> The request
Rewrite everything from the line containing "Click the 书签查找 search field" down to the end of the rows below as a JSON list of strings, one string per line, skipping blank lines. Leave the pictures out.

___ Data to use

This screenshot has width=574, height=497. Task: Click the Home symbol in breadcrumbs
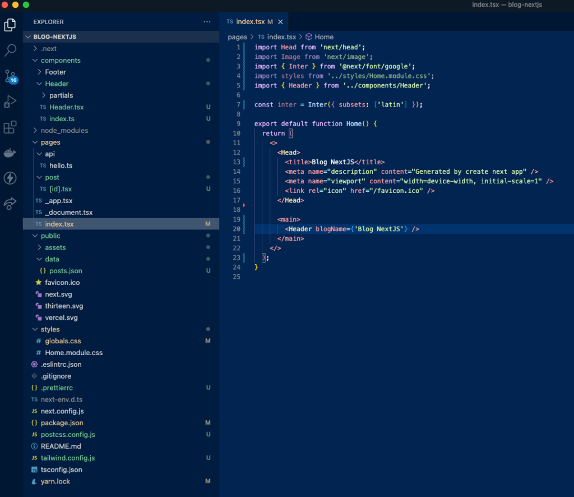pyautogui.click(x=323, y=37)
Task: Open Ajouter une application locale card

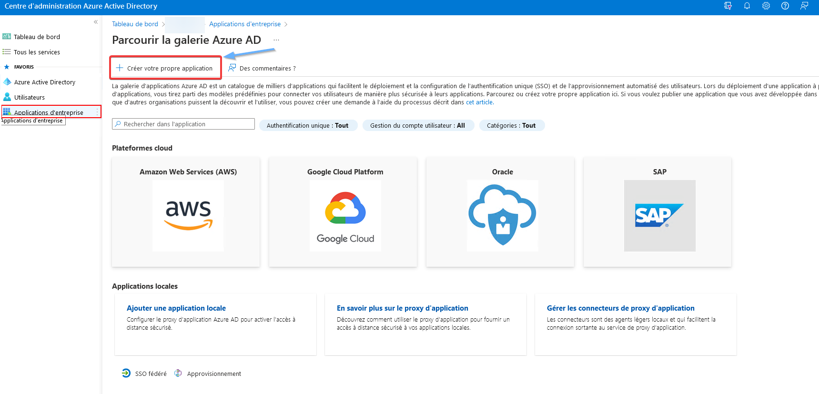Action: 176,308
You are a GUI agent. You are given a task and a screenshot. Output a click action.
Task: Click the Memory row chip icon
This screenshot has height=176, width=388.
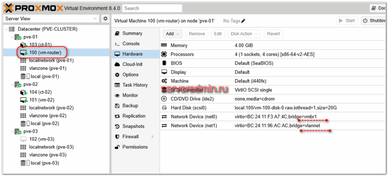click(164, 45)
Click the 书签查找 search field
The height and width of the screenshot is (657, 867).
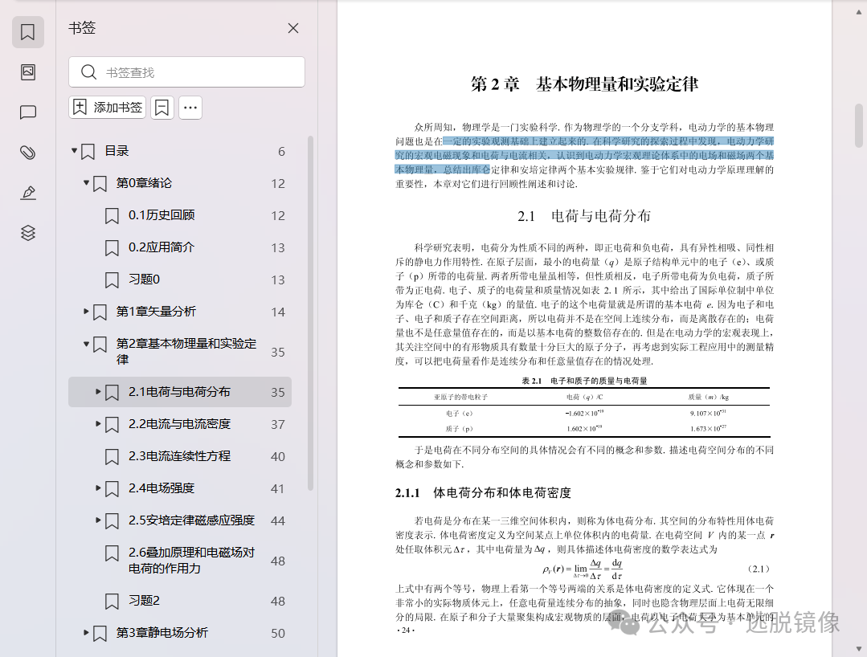coord(186,71)
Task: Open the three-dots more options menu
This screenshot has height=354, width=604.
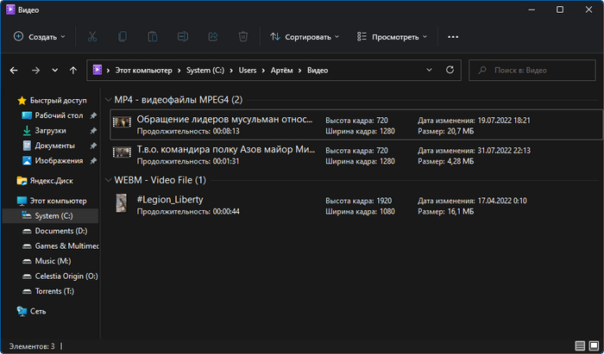Action: [x=453, y=37]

______

> Written solution
[
  "Click the 书签查找 search field",
  "The height and width of the screenshot is (657, 867).",
  "coord(186,71)",
  "Task: Open the three-dots more options menu",
  "This screenshot has height=354, width=604.",
  "Action: [x=453, y=37]"
]